Shouldn’t I Have the Choice If I Want to View a Flash Video On My iPhone?
In this case it seems like both parties are right and wrong. While it would be nice to have the option to view Flash content on the iPad and iPhone (Which Adobe claims makes up 75 percent of online video content), Flash is a bit of a resource hog. The Flash Blog even poked fun at Apple’s
“ultimate browsing experience” after we heard the news that Flash wouldn’t be supported. You can also argue that most users knew the iPad lacked Flash support when they bought it, and that’s when they made their choice. Of course, that doesn’t mean there weren’t ways around it. That’s where this next piece of software comes in.
Flash on iPad, and Other iOS Devices After All? No Way!
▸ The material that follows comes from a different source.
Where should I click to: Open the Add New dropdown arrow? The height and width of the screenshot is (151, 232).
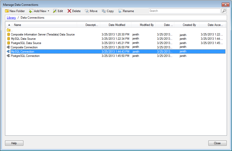pyautogui.click(x=48, y=11)

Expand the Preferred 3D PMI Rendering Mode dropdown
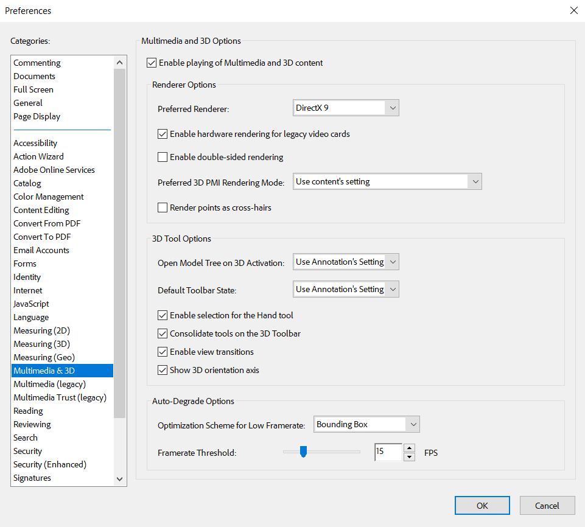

Believe it or not. That is going to change soon, because Apple may be somewhat loosening that grip as Skyfire becomes available on the App Store Thursday morning. That’s not a typo: Skyfire, which will let users playback Flash content on their iOS device, becomes available officially through the App Store. No hacking, no jailbreaking (but we do have a jailbreak fix, Frash: here), nothing is required. The question is whether a $2.99 App that gives users a feature many would argue should ship on the product is worth the price of admission.
How Does it Work?
Skyfire’s technique is interesting in that it plays back Flash content on iOS in a very different way than you may expect:
1) When you navigate to a page with Flash content, it’s sent to Skyfire’s servers.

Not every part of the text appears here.